_出典_.
-------

アリストテレス『詩学』第十四章(松浦嘉一訳) ※書きかけ

■■ 第十四章 ■■

 悲劇的哀憐と恐怖は、場面から誘発されることが出来る。しかし、それはまた、戯曲の組立てと出来事そのものからも誘発され得る。この後の方法は前者よりも優れ、また其作家が、卓絶せる詩人であることを語る。筋は単にその話を聞く人が、その出来事の起る所を見ることなくしても、戦慄し、哀隣を催すやうに組立てられなければならない。例へば「オイディプス王」の物語に耳を傾ける何人もが受ける感動がそれである。かかる悲劇的効果を、場面によつて出さうとすれば、芸術的味は少なくなり、また、それには、外部的装置の助けを借らなければならない。然し単に、怪異であるだけで、少しも、恐怖を起させないものを、場面に依つて描き出さうとする人達は、全然、トラゴーディアといふものに触れてゐないのである。何とならば、あらゆる種類の喜悦はトラゴーディアから求めらるべきでなく、唯それに固有の悦びのみがそれから求めらるべきである。

-------

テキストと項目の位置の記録
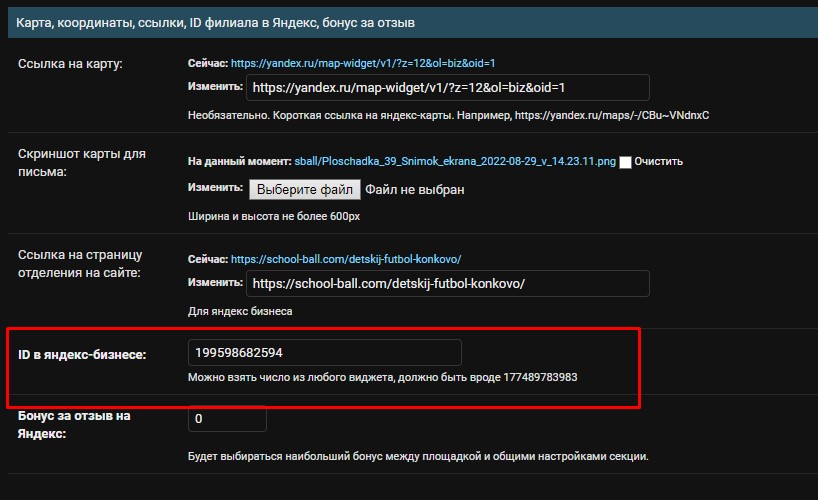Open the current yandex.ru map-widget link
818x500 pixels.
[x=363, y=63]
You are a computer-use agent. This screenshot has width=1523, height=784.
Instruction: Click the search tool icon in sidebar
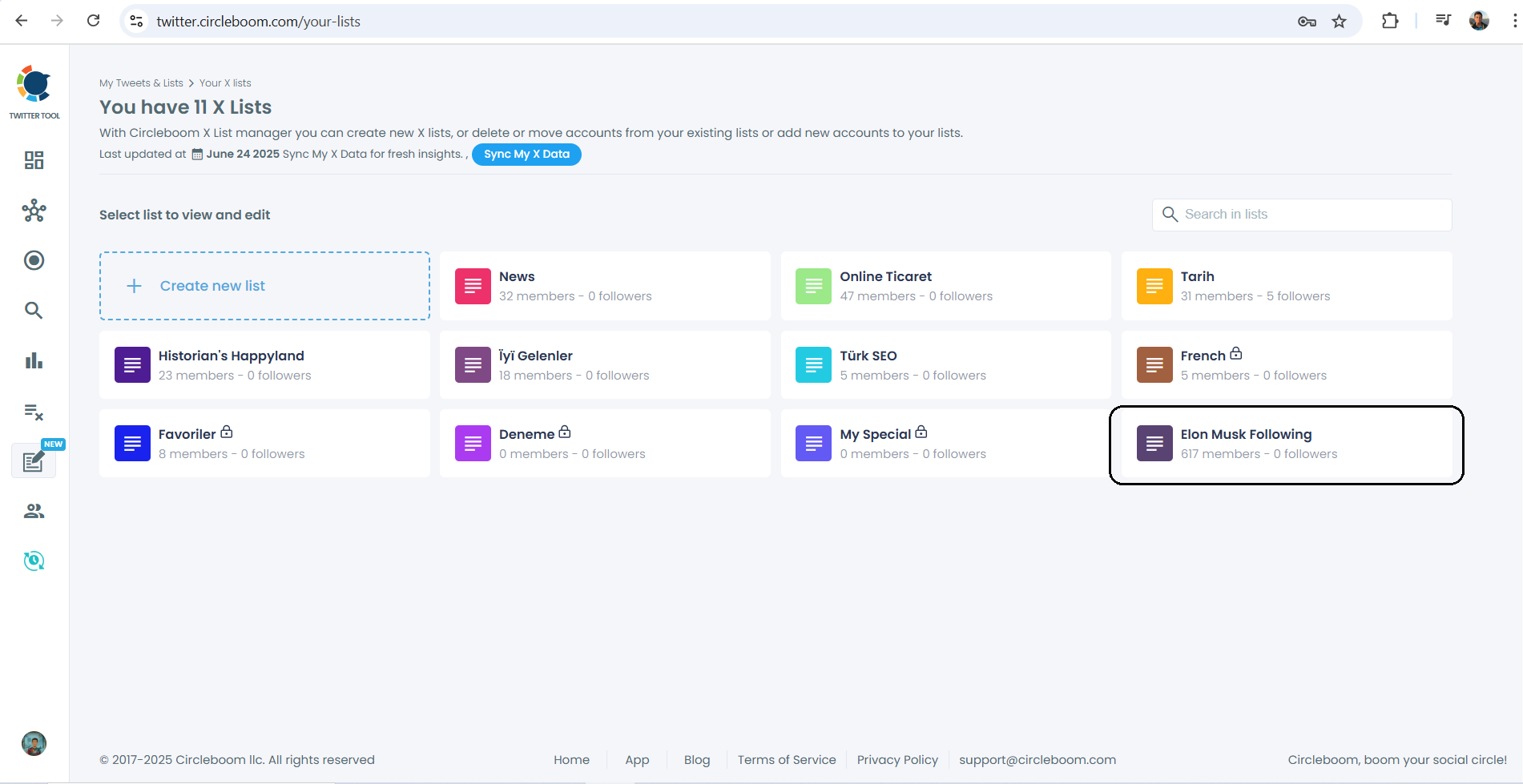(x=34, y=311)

-------

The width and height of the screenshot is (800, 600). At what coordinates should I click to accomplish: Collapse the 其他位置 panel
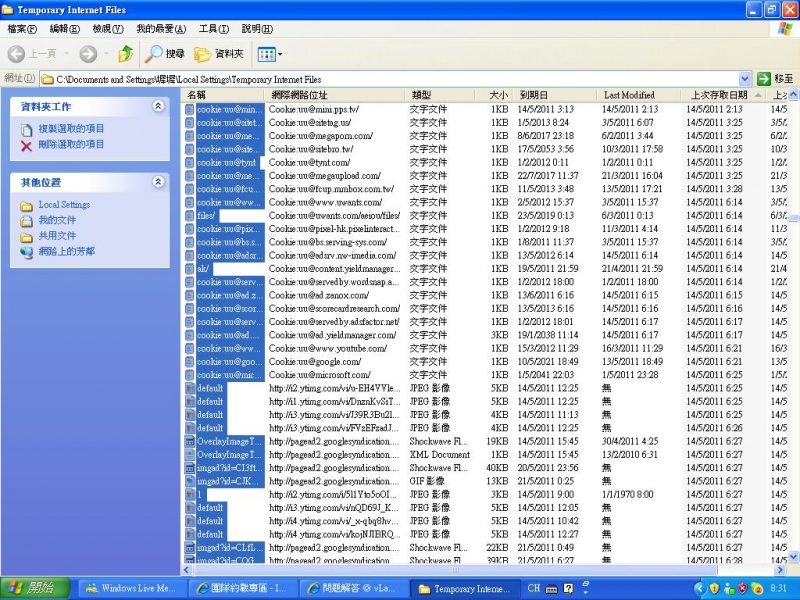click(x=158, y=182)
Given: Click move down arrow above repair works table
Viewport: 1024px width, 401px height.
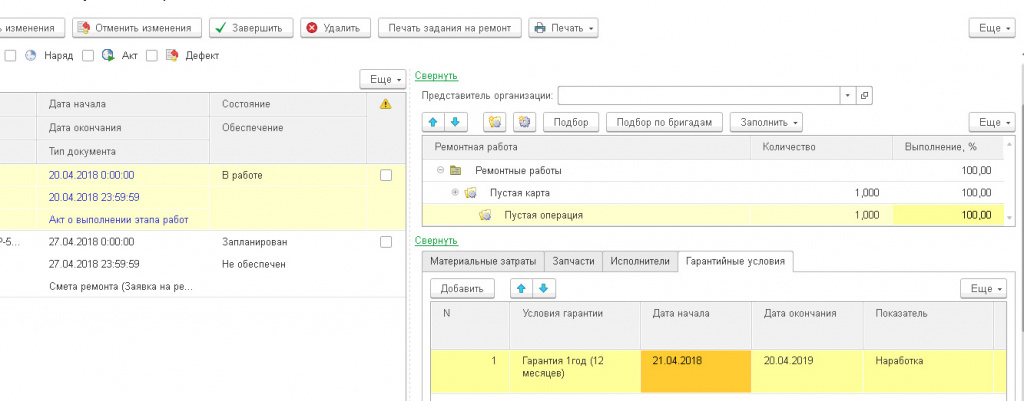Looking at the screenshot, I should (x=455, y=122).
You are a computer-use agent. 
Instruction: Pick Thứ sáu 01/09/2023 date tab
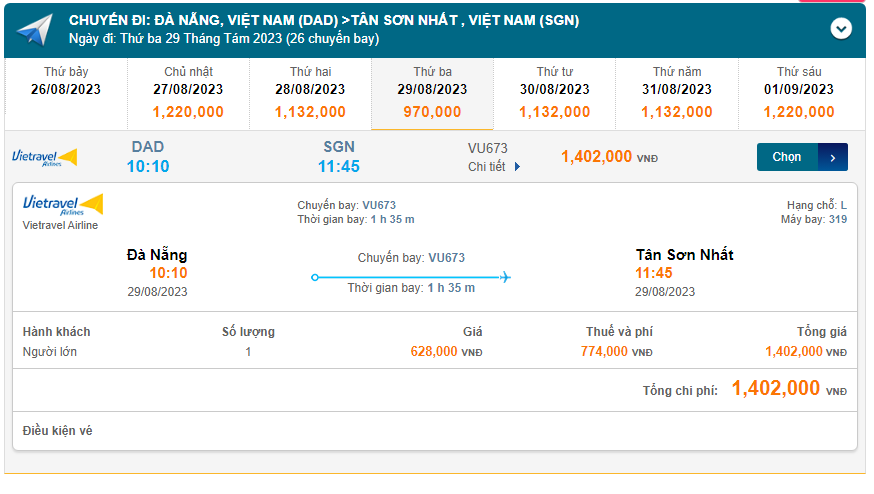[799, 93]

-------

_やること_.
A – 『詩学』第十四章の文章で、悲劇の哀憐と恐怖を生み出せるものとして挙げられているものを全部書き出してください。
B – 『詩学』第十四章の文章では、筋の組立て方の例としてどの物語が挙げられていますか。
C – 『詩学』第十四章の文章の「アリストテレス『詩学』第十四章(松浦嘉一訳) ※書きかけ」から「それから求めらるべきである。」までを、一字一句そのまま書き写してください。

_それぞれの答え_.
A – 場面、戯曲の組立て、出来事そのもの

B – 「オイディプス王」の物語です。

C –
アリストテレス『詩学』第十四章(松浦嘉一訳) ※書きかけ

■■ 第十四章 ■■

 悲劇的哀憐と恐怖は、場面から誘発されることが出来る。しかし、それはまた、戯曲の組立てと出来事そのものからも誘発され得る。この後の方法は前者よりも優れ、また其作家が、卓絶せる詩人であることを語る。筋は単にその話を聞く人が、その出来事の起る所を見ることなくしても、戦慄し、哀隣を催すやうに組立てられなければならない。例へば「オイディプス王」の物語に耳を傾ける何人もが受ける感動がそれである。かかる悲劇的効果を、場面によつて出さうとすれば、芸術的味は少なくなり、また、それには、外部的装置の助けを借らなければならない。然し単に、怪異であるだけで、少しも、恐怖を起させないものを、場面に依つて描き出さうとする人達は、全然、トラゴーディアといふものに触れてゐないのである。何とならば、あらゆる種類の喜悦はトラゴーディアから求めらるべきでなく、唯それに固有の悦びのみがそれから求めらるべきである。